Living inside trauma symptoms can be some kind of twisted nightmare. Everything is upside down, back to front, or just a tangled mess. Small things trigger big reactions you can’t control and there just beneath the surface is a feeling of impending doom.

And while society tends to focus on the traumatic event (or events), the domestic violence, the sexual abuse, the involvement with a narcissist or a cult (or high control group), what matters more to survivors is the ongoing effect of the things that happened to us.

It is the paralysing fear you feel when confronted by a trigger, the rage provoked by minor rudeness and most of all the feeling that you must be broken.

You are not broken. 

Your body is a finely tuned survival machine and the most important job of the nervous system is to keep you alive, so it makes sense that it is calibrated towards caution.

Your nervous system has been trained by dangerous events, by harm perpetrated by someone you trusted, to be on the lookout for danger and to assume the worst.

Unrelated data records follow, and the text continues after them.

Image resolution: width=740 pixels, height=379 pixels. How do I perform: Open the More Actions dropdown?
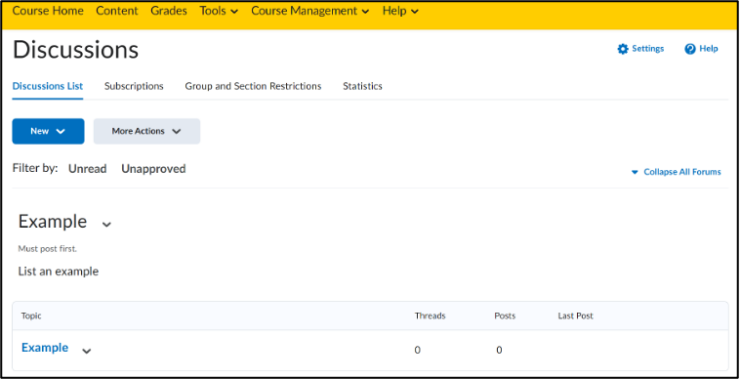(x=147, y=131)
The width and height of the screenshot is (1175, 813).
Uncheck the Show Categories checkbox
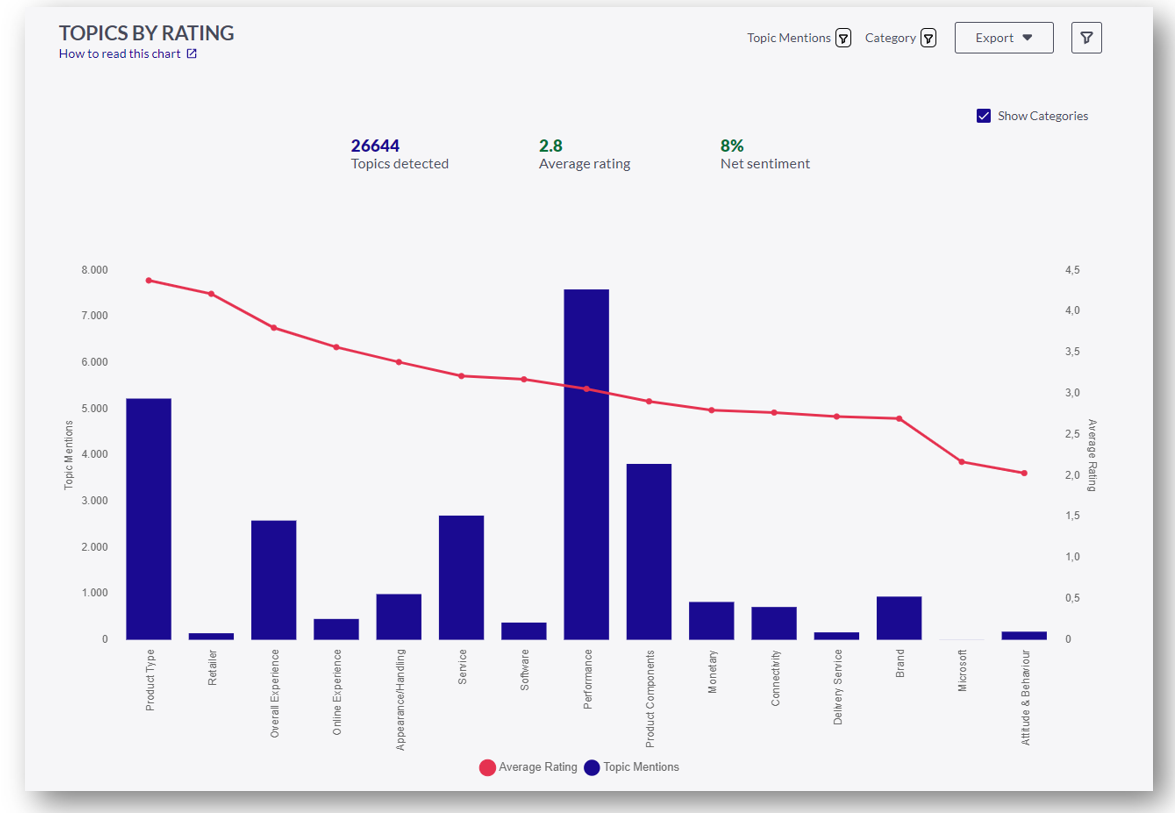(x=983, y=115)
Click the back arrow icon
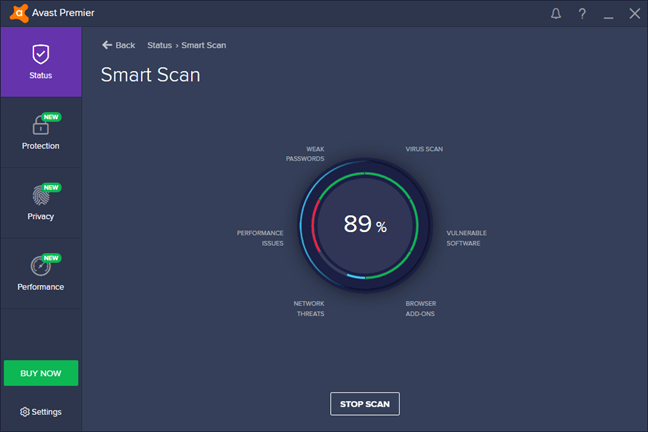The image size is (648, 432). pos(107,45)
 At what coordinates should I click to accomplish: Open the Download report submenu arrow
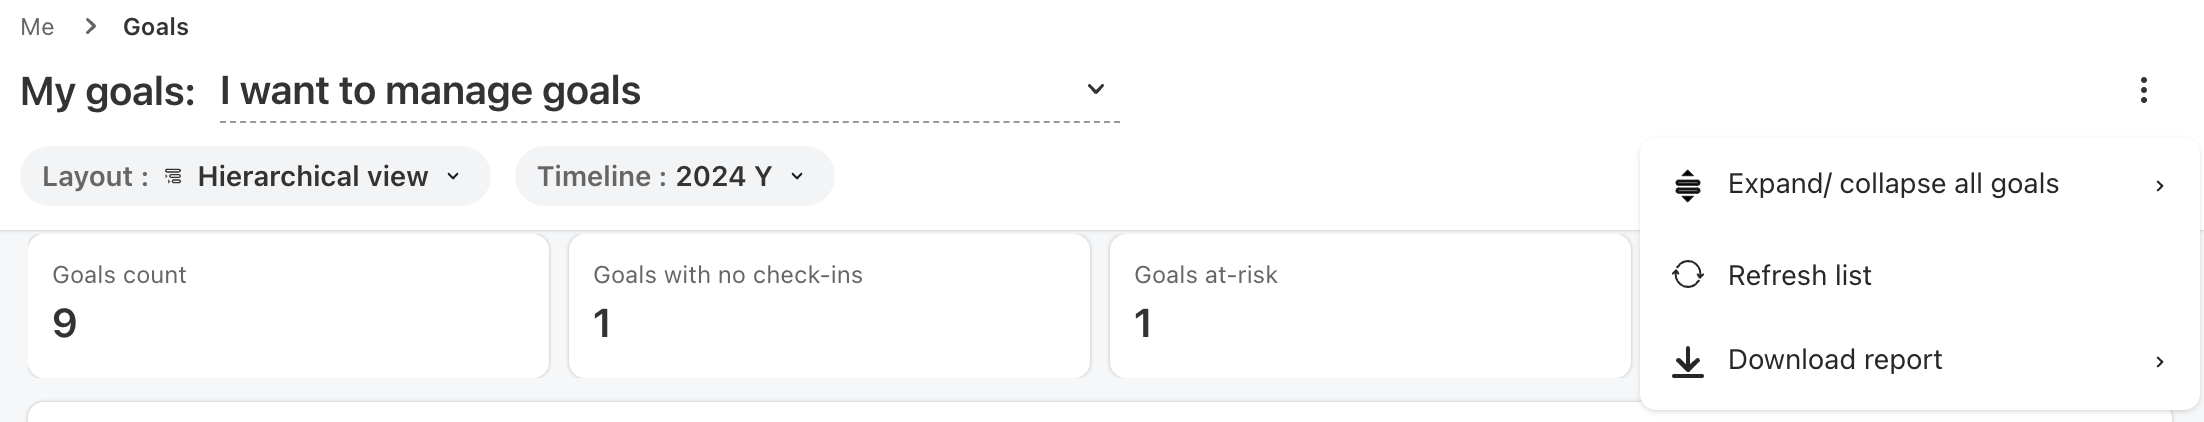pos(2160,361)
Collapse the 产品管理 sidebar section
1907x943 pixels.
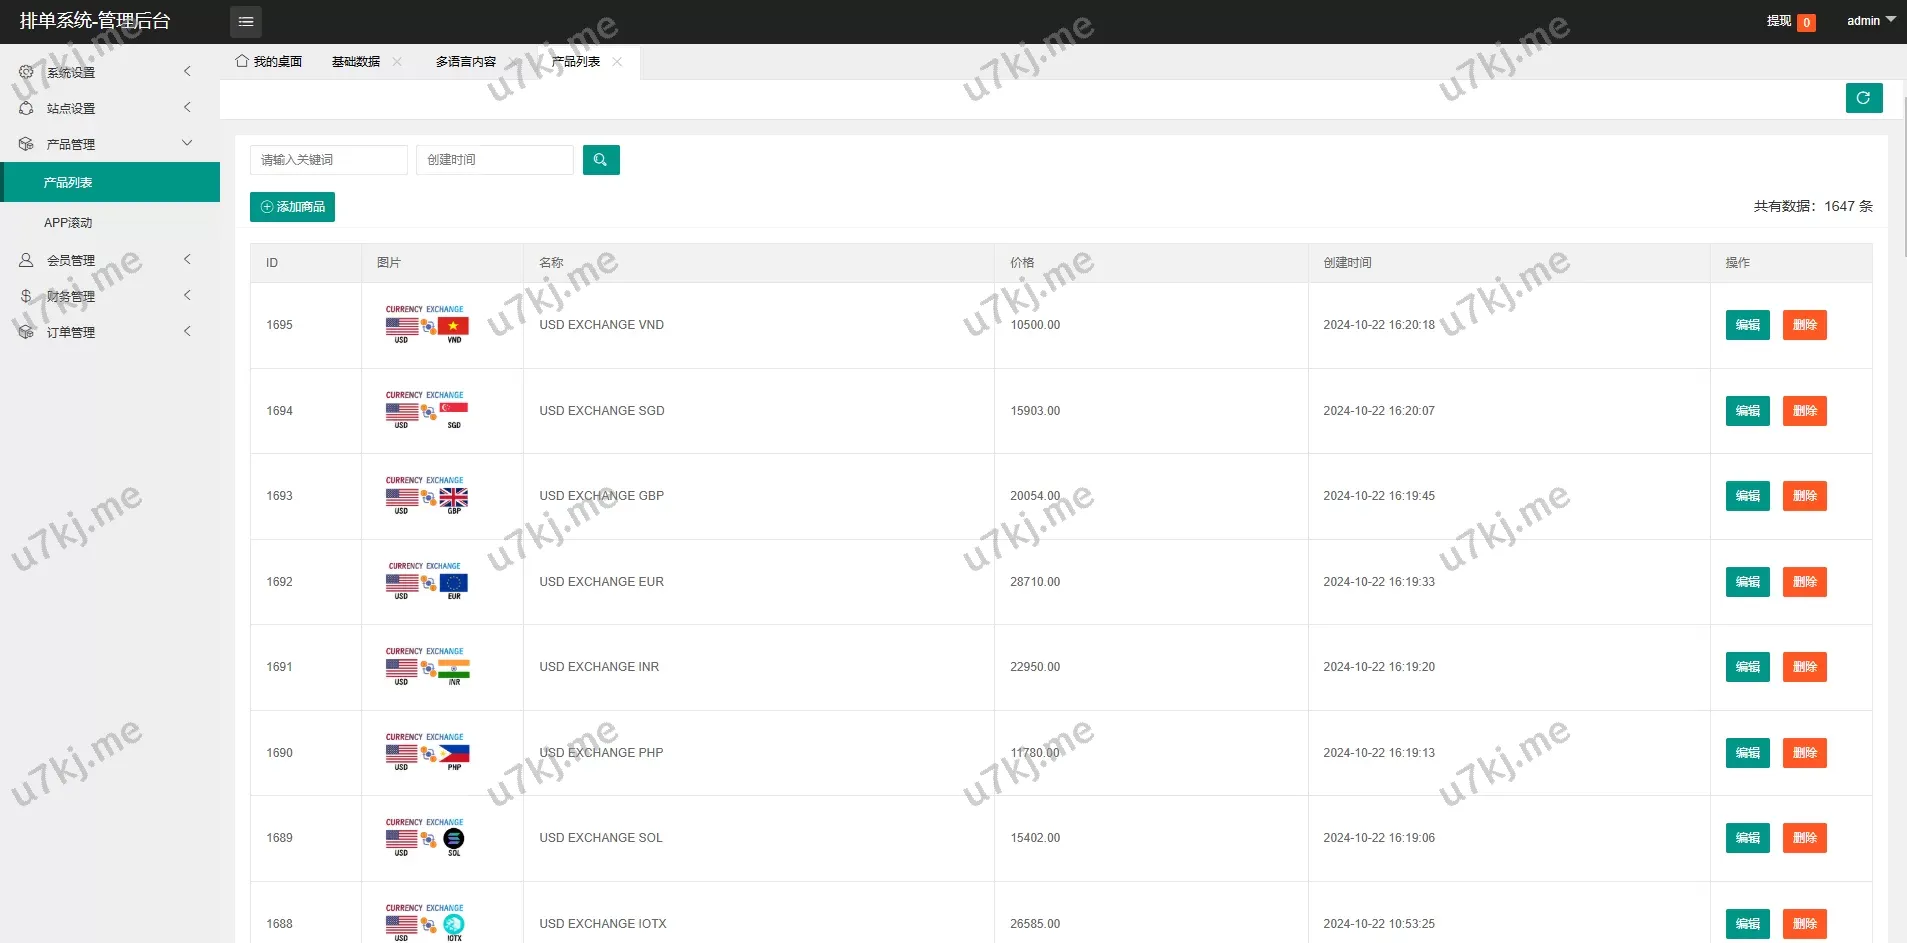tap(105, 144)
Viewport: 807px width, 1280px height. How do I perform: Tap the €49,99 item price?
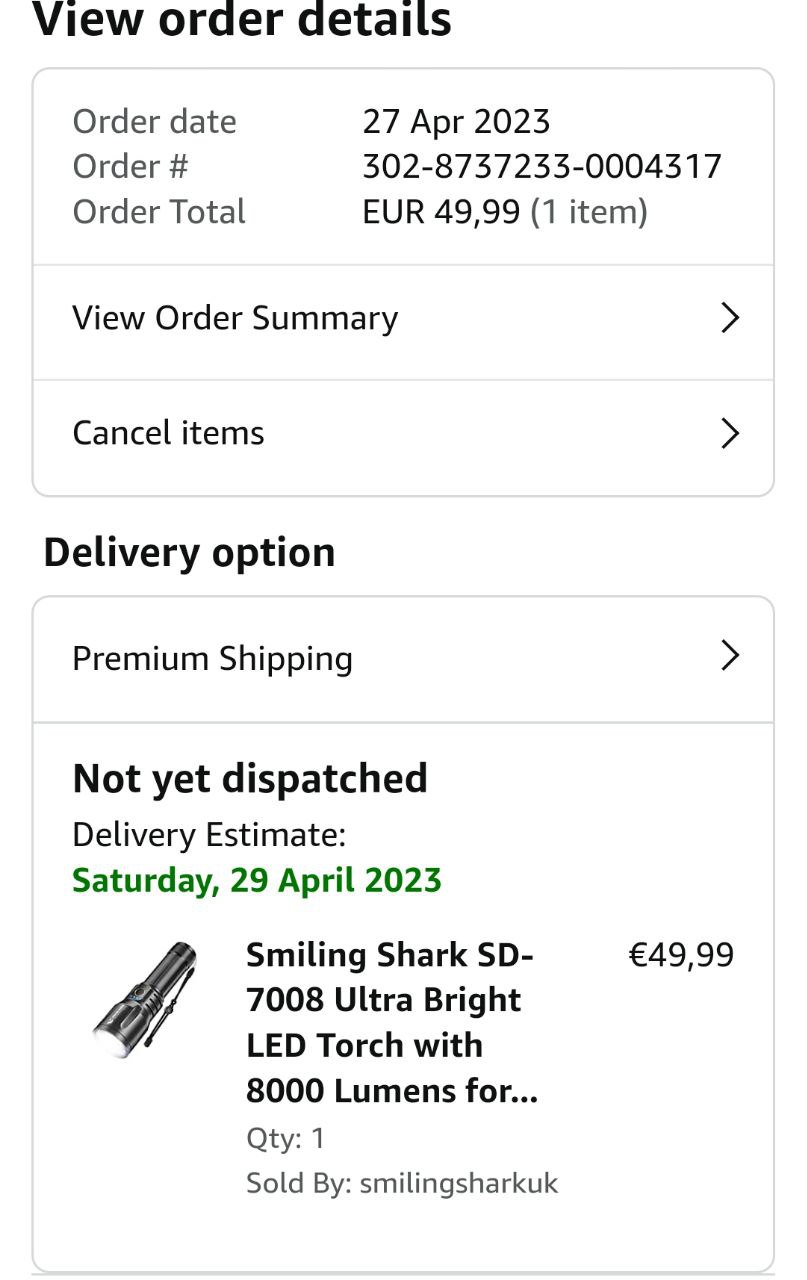tap(680, 955)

And when something happens that reminds your brain and nervous system of the danger, then it responds as if the event was happening again, now, even if you know logically that it is not.

Triggers activate the fight/flight response, flooding energy, blood and oxygen to the parts of your body needed to escape or fight off a threat. This happens so fast that there is no way to intervene and it immediately shuts down all the functions that are useless in a survival situation. This includes your ability to think rationally, your ability to hold a conversation and your ability to plan ahead and consider consequences.

In that moment you have the mind of a wild dog in danger, the only available options to attack, run away or play dead. If the danger seems too much to deal with or if fight/flight are not an option then your nervous system collapses into a frozen, immobilised state in order to maximise the chances of survival.

All of this can happen in an instant beneath the levels of conscious awareness. You might just feel anger, followed by a tongue-tied sadness, laced with fear, a state in which there are no words. Afterwards you might feel stupid and ashamed because you had such a response in a situation that, in hindsight, you could have handled differently.

Except that you couldn’t.

The nervous system is the king of the body’s castle and if it is not satisfied then nothing else is allowed to operate. When triggered, there is no way to decide to not be triggered anymore, there is no way to flick a switch and turn your thinking brain back on. And the first step in recovering from trauma is to accept this fact.

We can learn to work with the nervous system, we can soothe it, we can recalibrate it over time, but we have to start by accepting that, right now, these reactions are a part of my life, and that it will take time to begin to change them.

In future posts, we will explore the phases that this process generally follows and how to help yourself work through them.

Until then, please remember…you are not broken. Somebody hurt you.